Loyc's future

I don’t know whether I want to continue using .NET at all.

For one thing, the developers are remarkably … I don’t know, un-comp-sci. My “optionally persistent” data structure library has been completely ignored, it’s becoming clear that .NET devs ignore stuff like LeMP too. I guess if something comes out of Redmond itself, people will be clamoring to write books about it, but the free open source landscape seems a little… forlorned. Either that or I don’t know where to find the good stuff. Did everyone move on from CodeProject when I wasn’t looking?

Now, I’ve noticed Microsoft’s various strategic and technical mistakes lately, many of which cannot be corrected. I’m thinking of WPF (with its learning cliff and at-times careless design); WCF (as lacking in generality as it is enormous); the splitting of MS technology into separate .NET and Metro branches (which I heard was caused by internal politics); the design flaws of the CLR itself, which MS does not intend to fix; obvious mistakes that doomed Windows 8 to have slow uptake, other mistakes that doomed Windows Phone …. now, combine all this with whatever kept C# out of academia (the historical distrust/hatred of MS? it wasn’t the lack of Linux support, since there was always Mono), and I feel that the platform is stagnating.

Plus there’s this Wasm thing, and I’d like to be part of a movement to define CLR-like infrastructure for it: garbage collection, sure, but above all, interoperability features. Not just any interoperability features, but something much more ambitious than the CLR in terms of the variety of potentially supported languages.

I’m not sure what angle to take on it. Should I focus on the MLSL? On the binary interoperability aspect? On the programming language angle? I wish I could do it all. Maybe we could do a little bit of each, as a seed upon which a community might grow. But what programming language should that seed be written in? Well, wasm is focused on the web, and node.js is hugely popular. Do I dare switch to JavaScript?

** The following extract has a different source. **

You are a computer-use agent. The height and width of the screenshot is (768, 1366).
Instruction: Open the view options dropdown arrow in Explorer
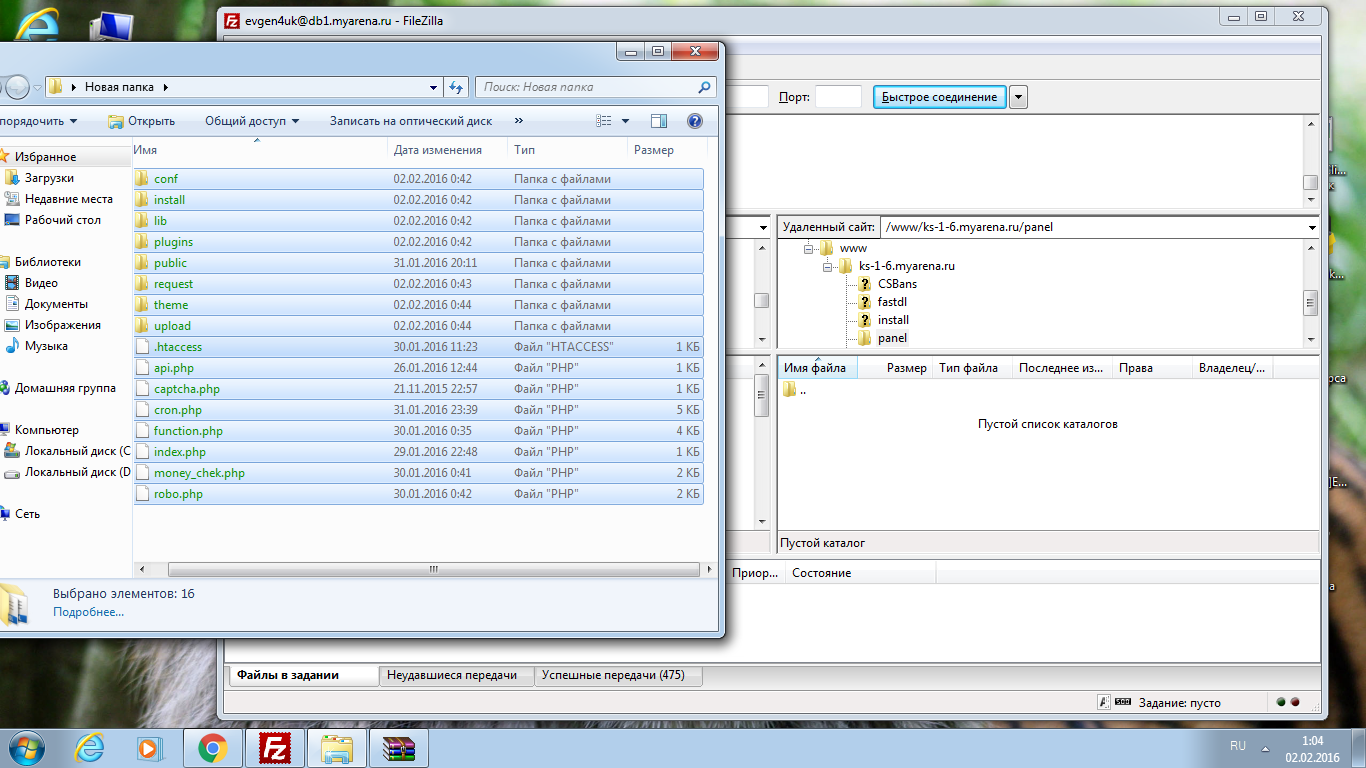626,121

Hmm… is there such a thing as IntelliSense for JS? I miss it when I code in EC#. Maybe Typescript?

Besides all that, I would so much like to work on Bret Victor’s ideas

Maybe I’ll have to push Wasm to have the features that would be needed to create (1) advanced debugger tech to allow Bret Victor’s prototype to scale up, and (2) advanced programming languages with things like runtime codegen, optional GC and sub-sandboxing (one module restricting what another module is allowed to do, such as restricting memory allocation and “unsafe” code). The Wasm folks are so focused on supporting C++ right now that they could easily miss some of the basic design elements they’ll need in the future. For example, so far I’ve seen no sign of run-time codegen in MVP. Why not? It seems like an easy thing to include.

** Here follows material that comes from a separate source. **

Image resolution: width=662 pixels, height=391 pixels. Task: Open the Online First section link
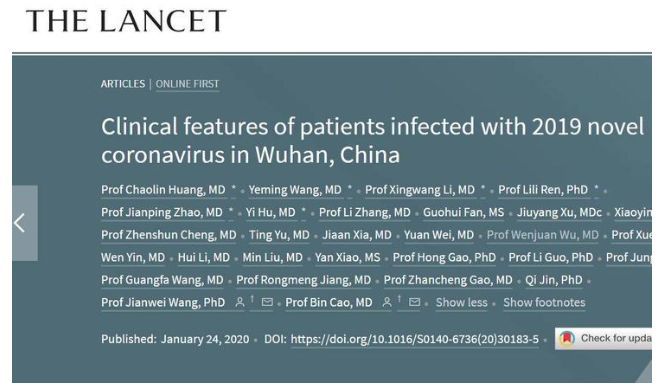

In any case, the Loyc home page will have to be revamped to more clearly show visitors a new Wasm-centric vision. But if I do that… where should the old Loyc .NET stuff go? Well, I still own ecsharp.net and lllpg.com. I could shift it all over there.

If I do design a programming language, I’m gonna want it to have a really small core, so that most of it can be built in parallel by different people. And so that the most important parts of it can be a run-time library function. I’m thinking syntax isn’t that important, so LES should be its primary syntax (there could be others, like EC# or Jonathan C’s D#). I’m starting to think about breaking the type system into orthogonal pieces that can be implemented independently, and I’m thinking about how the core data types could be somehow independent, too (I remember reading about how the Swift language nicely factors out its core data types from the compiler… where did I read that?) Since it’ll support conversion to/from other programming languages (that’s the Loyc spirit!) I’m also starting to think again about renaming systems (Enhanced C# was supposed to have a nice alias system for “skinning” new interfaces onto third-party types, but without a back-end I couldn’t actually do it. The parser still supports it, though.) Go-style interfaces (based on fat pointers) will be a core feature, but it could have .NET/Java style interfaces too (implementation detail: you can implement the latter with the former for a small memory cost, but implementing the former with the latter is significantly more expensive, especially in a non-GC environment). And then there’s everything I wrote about before.